Managing Columns

Problem

Your process flows are running slowly, and you suspect that the columns in your source tables are either poorly managed or superfluous.

Solution

You can perform the following tasks on columns to improve the performance of process flows:

Tasks

Drop Unneeded Columns

As soon as the data comes in from a source, consider dropping any columns that are not required for subsequent transformations in the flow. You can drop columns and make aggregations early in the process flow instead of later. This prevents the extraneous detail data from being carried along between all transformations in the flow. You should work to create a structure that matches the ultimate target table structure as closely as possible early in the process flow.
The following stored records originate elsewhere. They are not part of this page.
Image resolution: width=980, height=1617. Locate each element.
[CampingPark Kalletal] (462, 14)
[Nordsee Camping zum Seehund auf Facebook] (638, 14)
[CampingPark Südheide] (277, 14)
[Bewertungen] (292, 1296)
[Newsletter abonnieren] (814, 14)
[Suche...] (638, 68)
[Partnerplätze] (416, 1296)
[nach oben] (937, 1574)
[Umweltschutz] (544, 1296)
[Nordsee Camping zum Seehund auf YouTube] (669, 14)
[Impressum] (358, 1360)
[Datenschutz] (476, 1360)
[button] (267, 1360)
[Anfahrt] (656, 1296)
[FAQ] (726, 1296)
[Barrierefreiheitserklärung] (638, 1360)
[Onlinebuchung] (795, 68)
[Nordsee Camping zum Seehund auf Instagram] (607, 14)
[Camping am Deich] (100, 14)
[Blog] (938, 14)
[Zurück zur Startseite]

Then, you can avoid carrying extra data along with the process flow.
To drop columns in the output table for a SAS Data Integration Studio transformation, click the Mapping tab and remove the extra columns from the Target table area on the tab. Use derived mappings to create expressions to map several columns together. You can then build your own transformation output table columns to match your ultimate target table and map.
Finally, you can control column mapping and propagation at a job level, at a transformation level, or even at a column level. Column propagation is the ability to automatically propagate columns through the intermediate tables in a process flow to the target table. If you do not need to map or propagate some of the columns in a flow, use one of the following options:
  • Automatically map columns and Automatically propagate columns options at Toolsthen selectOptionthen selectJob Editor (for new jobs)
  • Map Columns and Propagate Columns in the pop-up menu for a job or transformation (for selected jobs and transformations)
  • Map all columns, Map selected columns, Propagate from sources to targets, Propagate from targets to sources, and Propagate columns on the Mappings tab for a job or transformation (for selected jobs and transformations)
For information about mapping columns, see Maintaining Column Mappings. For information about column propagation, see Managing the Scope of Column Changes in Jobs.
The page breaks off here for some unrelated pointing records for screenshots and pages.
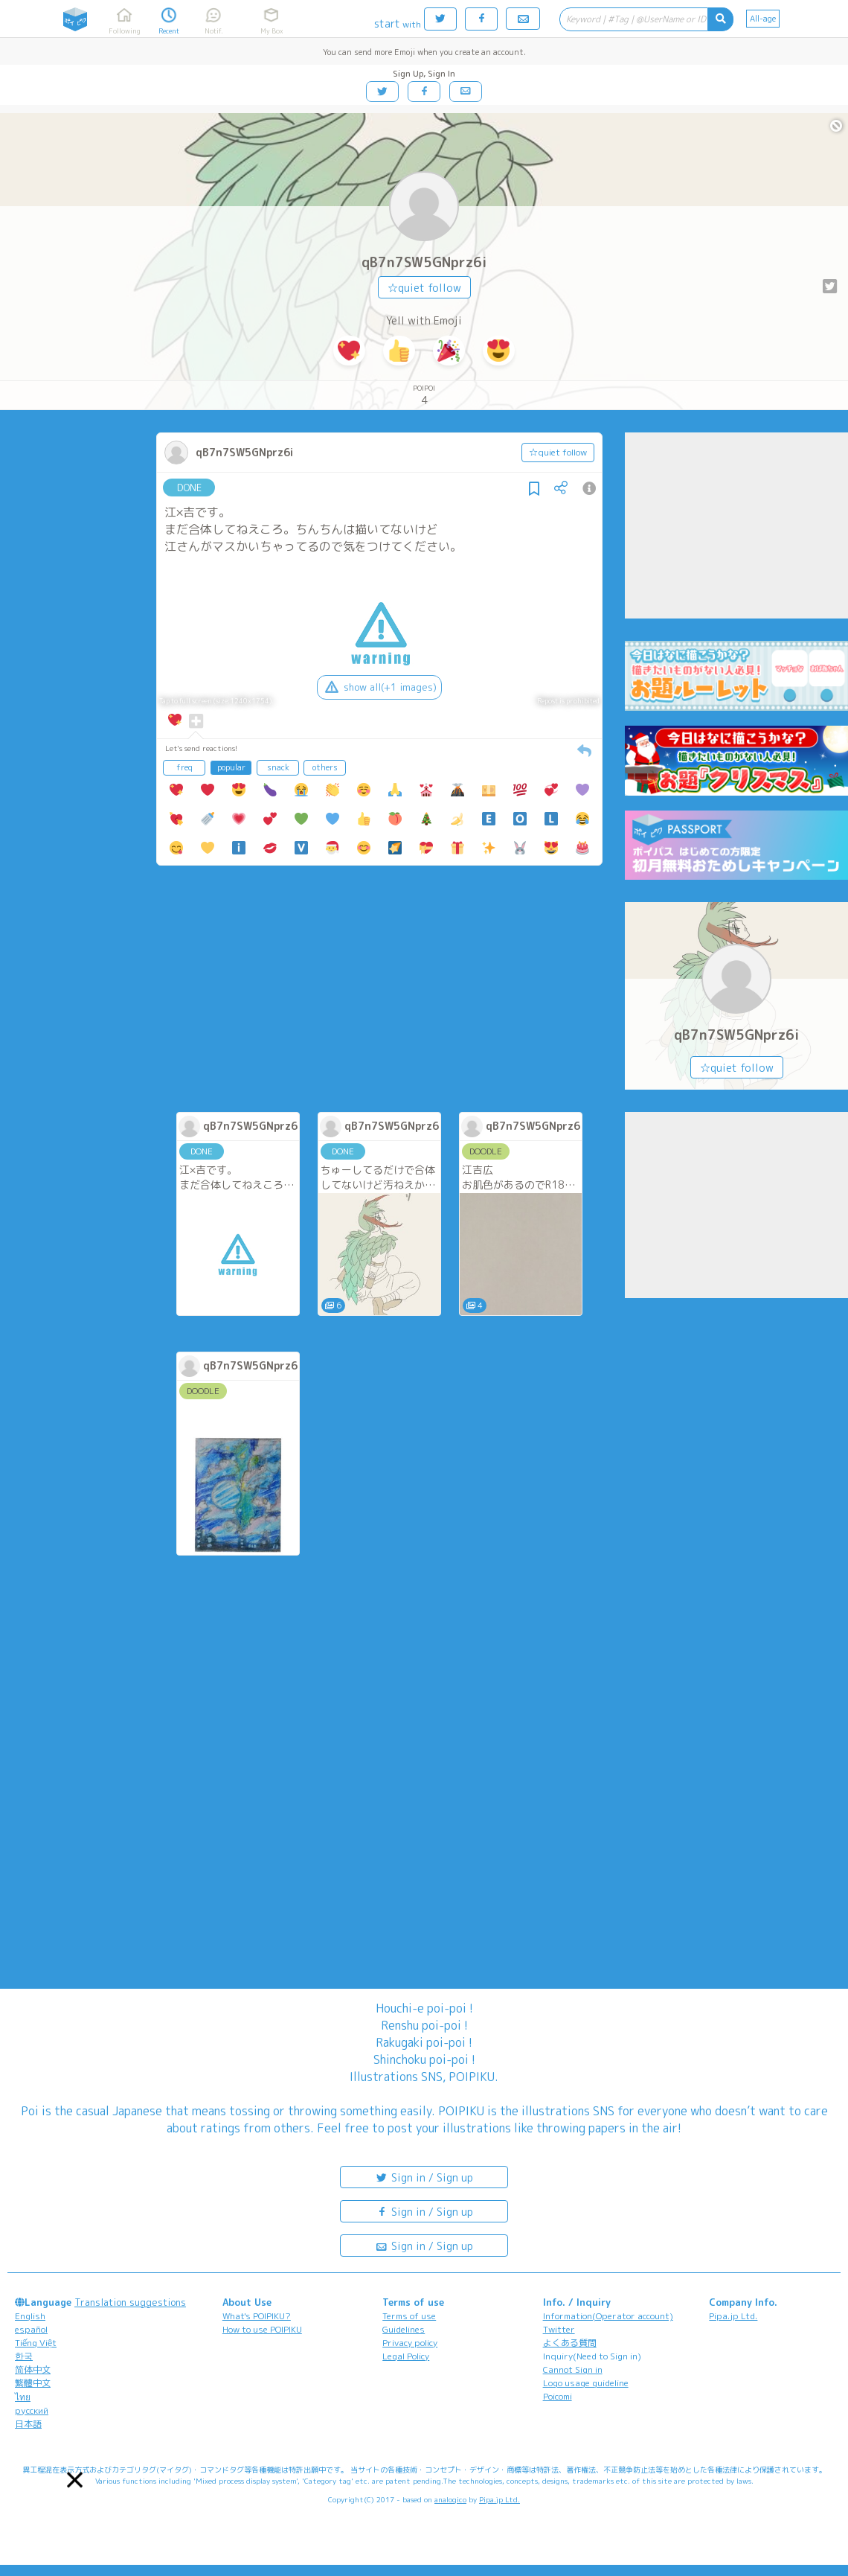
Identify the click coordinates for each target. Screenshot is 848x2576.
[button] (75, 2479)
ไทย (22, 2397)
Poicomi (557, 2396)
Avoid Adding Unneeded Columns

As data is passed from step to step in a process flow, columns could be added or modified. For example, column names, lengths, or formats might be added or changed. In SAS Data Integration Studio, these modifications, which are done on the Mappings tab in the details pane of the Job Editor window or from the Mappings tab of the transformation, often result in the generation of an intermediate SQL view step. In many situations, that intermediate step adds processing time. In turn, these changes to columns can be propagated throughout the job. Try to avoid generating more of these steps than is necessary.
You should rework your flow so that activities such as column modifications or additions throughout many transformations in a process flow are consolidated within fewer transformations. Avoid using unnecessary aliases if the mapping between columns is one-to-one, then keep the same column names. Avoid multiple mappings on the same column, such as converting a column from a numeric to a character value in one transformation and then converting it back from a character to a numeric value in another transformation. For aggregation steps, rename any columns within those transformations, rather than in subsequent transformations.

Aggregate Columns for Efficiency

When you add column mappings, also consider the level of detail that is being retained. Ask these questions:
  • Is the data being processed at the right level of detail?
  • Can the data be aggregated in some way?
Aggregations and summarizations eliminate redundant information and reduce the number of records that have to be retained, processed, and loaded into a data collection.

Match the Size of Column Variables to Data Length

Verify that the size of the column variables in the data collection is appropriate to the data length. Consider both the current and future uses of the data:
  • Are the keys the right length for the current data?
  • Will the keys accommodate future growth?
  • Are the data sizes on other variables correct?
  • Do the data sizes need to be increased or decreased?
Data volumes multiply quickly, so ensure that the variables that are being stored in the data warehouse are the right size for the data.